La silhouette grisâtre se coula jusqu’à la table d’expérience. Les longues mains tarentulaires se recroquevillèrent autour du tube et y vissèrent une épaisse aiguille d’argent. Sélenia exécutait ces gestes sans penser. Tout son corps, tout ce qu’il lui restait d’impulsion psychique était sur rail. Un parcours automatisé sans teneur. Elle marcha jusqu’à la salle derrière les rideaux de plastique pourpre. Angélique s’engouffra à sa suite. Le corps asséché de Sélenia brilla légèrement quand elle passa devant la fenêtre, mais sa peau ne semblait pas capable d’accrocher la lumière, aussi faible soit – elle. La jeune femme frissonna et tira l’épais rideau pour pallier tout regard indiscret. Elle avait choisi ce grenier en raison de l’absence de vis-à-vis, mais quand on réveillait avec les morts, mieux valait être prudent. Sélenia tira de l’ombre un lourd chariot sur lequel reposait une forme recroquevillée. Le corps bougeait à peine. Son mouvement était réduit à ces deux grands crocs qui fouettaient l’air mollement, à cette bouche qui s’ouvrait et se fermait comme celle d’une carpe hors de l’eau… La peau avait fondu sur les os par manque de nourriture, d’air et de mobilité. N’importe quel être sensé aurait remarqué la petite taille, les reliquats de boucles rousses, les pommettes guère saillantes. Il s’agissait d’un enfant Une fillette d’à peine sept ans. Sans la moindre hésitation, Selenia planta l’aiguille dans la petite poitrine. Le coup fut rapide, net, profond. L’enfant se dressa et rugit. Les nébuleuses passaient dans ses veines et irriguaient de mémoire humaine toute sa chair : Souvenirs, imaginaire, désirs subtils, peur, sous bassement de la conscience… Tout ce que l’immortalité et la damnation avaient pris pour rançon. Le plexus se contracta, la poitrine se creusa tant que les côtes se brisèrent… Et la créature implosa, éparpillée en étoiles aux quatre coins de la pièce.
« Et bien Selenia, constata Angélique en sirotant son verre, ce pauvre Lélio n’est pas près d’obtenir sa jolie poupée. Il me faudra recommencer la collecte à la source, quel dommage… »
Elle se pencha sur les restes de la fillette et les examina de loin.
« À moins que nous fassions fausse route… »
Elle contourna la table et se pencha sur un fragment de peau encore scintillant. Les nébuleuses pulsaient lentement, à l’agonie, comme un cœur malade.
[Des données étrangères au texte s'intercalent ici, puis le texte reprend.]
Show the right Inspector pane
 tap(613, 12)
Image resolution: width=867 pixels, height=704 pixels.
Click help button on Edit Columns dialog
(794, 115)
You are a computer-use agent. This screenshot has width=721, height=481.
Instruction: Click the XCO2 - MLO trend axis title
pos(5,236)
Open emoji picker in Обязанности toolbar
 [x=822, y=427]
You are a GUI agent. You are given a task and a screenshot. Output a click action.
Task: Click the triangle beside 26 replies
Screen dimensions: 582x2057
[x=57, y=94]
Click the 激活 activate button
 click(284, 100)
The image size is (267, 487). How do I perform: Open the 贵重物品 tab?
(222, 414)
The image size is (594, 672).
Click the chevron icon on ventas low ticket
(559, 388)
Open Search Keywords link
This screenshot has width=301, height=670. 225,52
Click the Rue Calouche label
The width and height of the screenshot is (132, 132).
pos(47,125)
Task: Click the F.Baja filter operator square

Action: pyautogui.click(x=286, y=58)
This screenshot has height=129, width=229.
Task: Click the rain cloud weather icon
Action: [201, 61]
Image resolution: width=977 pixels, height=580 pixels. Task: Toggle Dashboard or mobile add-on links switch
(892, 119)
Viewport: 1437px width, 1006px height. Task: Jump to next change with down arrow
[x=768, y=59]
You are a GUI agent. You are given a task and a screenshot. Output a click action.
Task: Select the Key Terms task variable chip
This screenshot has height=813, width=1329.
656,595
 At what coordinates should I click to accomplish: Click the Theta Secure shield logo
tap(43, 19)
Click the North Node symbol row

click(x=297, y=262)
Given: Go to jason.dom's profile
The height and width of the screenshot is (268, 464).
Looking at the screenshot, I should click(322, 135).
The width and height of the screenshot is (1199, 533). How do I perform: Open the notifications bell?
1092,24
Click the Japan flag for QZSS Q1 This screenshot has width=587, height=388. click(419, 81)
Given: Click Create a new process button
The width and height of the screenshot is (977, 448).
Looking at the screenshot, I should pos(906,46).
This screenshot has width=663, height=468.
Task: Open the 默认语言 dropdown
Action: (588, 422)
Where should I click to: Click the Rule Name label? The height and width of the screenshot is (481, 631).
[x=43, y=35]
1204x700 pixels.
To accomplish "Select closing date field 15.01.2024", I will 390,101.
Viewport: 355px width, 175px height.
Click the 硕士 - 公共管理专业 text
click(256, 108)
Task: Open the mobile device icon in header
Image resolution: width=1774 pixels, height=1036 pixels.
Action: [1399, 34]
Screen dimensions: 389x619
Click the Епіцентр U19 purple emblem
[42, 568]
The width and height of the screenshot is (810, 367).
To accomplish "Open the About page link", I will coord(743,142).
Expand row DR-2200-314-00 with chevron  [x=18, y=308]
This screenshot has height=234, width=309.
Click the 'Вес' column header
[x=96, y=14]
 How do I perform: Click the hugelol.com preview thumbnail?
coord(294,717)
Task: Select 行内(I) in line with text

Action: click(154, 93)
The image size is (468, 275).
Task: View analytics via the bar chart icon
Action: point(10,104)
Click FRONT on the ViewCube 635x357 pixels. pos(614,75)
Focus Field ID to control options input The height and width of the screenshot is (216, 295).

« Il me faut plus qu’un seul individu, exposa-t-elle en cueillant des morceaux de peaux et en les faisant jouer entre ses doigts, Lélio ne suffira pas. Toi et tes semblables perdez votre essence bien trop vite… Mais si je mélange deux substances, deux moitiés d’âme… Évidemment Lewis refusera de se prêter à notre petit jeu, Lélio refusera même de lui en parler. Ce qui est fort dommage, car ils donneraient vie à une progéniture exceptionnelle… Le comte est trop vieux, il est trop tard pour lui et je ne prendrais pas le risque de créer une fillette à partir d’un empaleur, mais… »
Carmilla… Voilà la candidate idéale. Sous ses airs de créature dénuée de tout intérêt, elle observe un schéma complexe qui témoigne d’une essence encore vivace. Si je parviens à y accéder…
Elle esquissa un sourire et se détourna des lumières mourantes encore accrochées aux lambeaux de derme sur les combles.